In an email to The Associated Press, the European Medicines Agency said that BioNTech, which developed its vaccine together with U.S. drugmaker Pfizer, has “submitted a request for change” which will be reviewed by the agency’s human medicines committee “in the shortest possible timeframe.”

BioNTech intentionally fills the vials with more vaccine than necessary to ensure that even inexperienced doctors can get at least five doses out of them and regulators in the United States, Switzerland and the U.K. already allow up to six doses of 0.3 milliliters each to be drawn from vials.

Read the story here.

—The Associated Press

Catch up on the past 24 hours

The fight over what you can and can't do: Washingtonians won't be able to eat indoors or hit the gym anytime soon, after Gov. Jay Inslee extended his ban yet again. But indoor climbing gyms, facing financial ruin, are pushing Inslee to take their reopening proposal seriously. And in the Tri-Cities, one bar is refusing to close in a showdown with the state. Here's a full look at what's allowed now, and what isn't.
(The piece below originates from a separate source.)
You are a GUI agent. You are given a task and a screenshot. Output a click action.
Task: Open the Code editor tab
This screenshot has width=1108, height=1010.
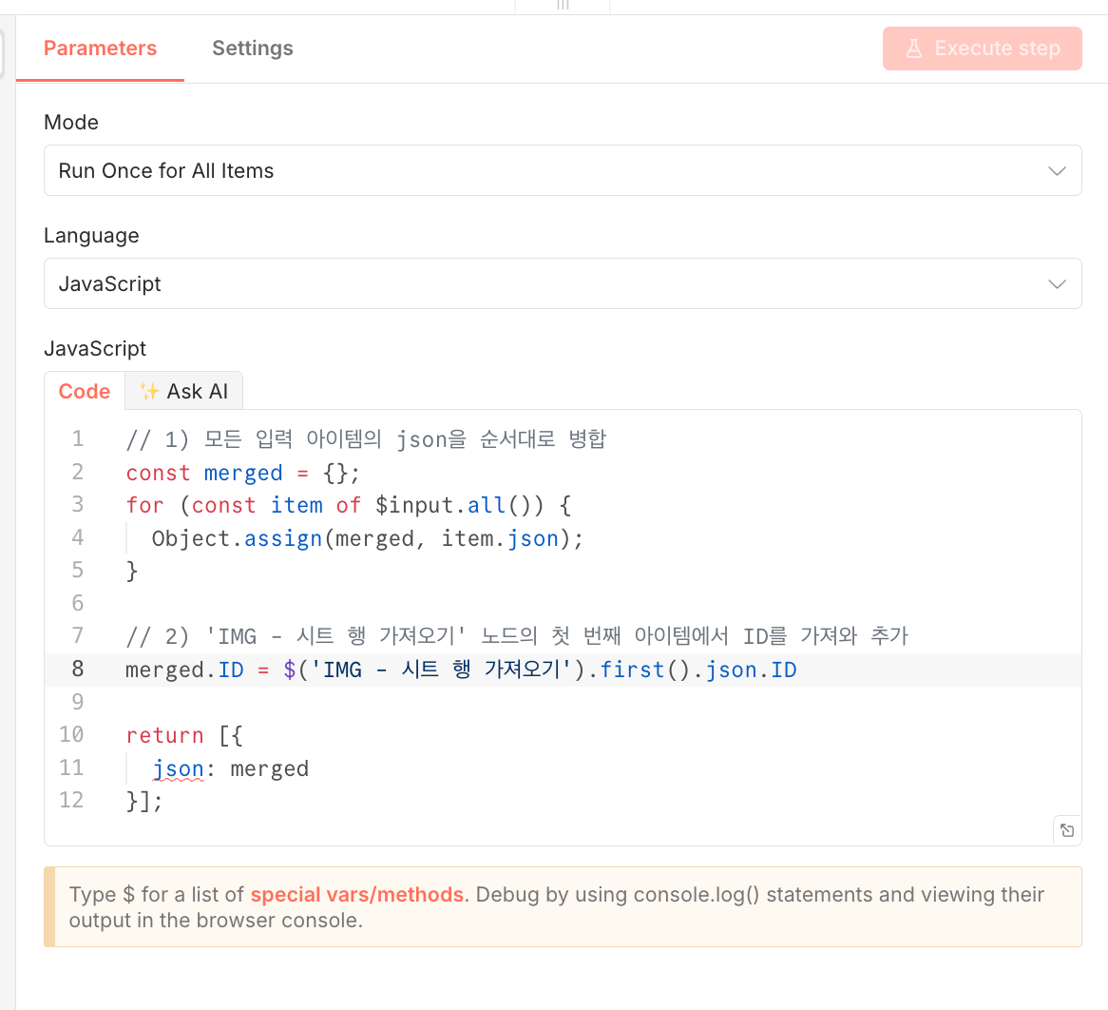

Only a fraction of Washington state's 350,000-plus vaccine doses have been used, and the state is expanding its definition of who qualifies for the first tier. As states struggle with bumpy vaccine rollouts, one Wisconsin hospital says a worker intentionally ruined hundreds of doses.

A highly contagious variant of the virus has popped up in California. How widely has it spread? The answer may color virtually every aspect of the U.S. pandemic response, from lockdowns to school closures and more.

Busted: A Canadian province's finance minister was filmed thanking residents of his province for staying home — as he was enjoying a Caribbean vacation. Now he's been ordered back home for a "very tough conversation" with Canada's premier.

Sometime in 2021, many Americans will return to workplaces and schools. Left behind: their pets, many of whom have been living fabulous lives. An animal behavior specialist outlines how to prepare them for post-pandemic life.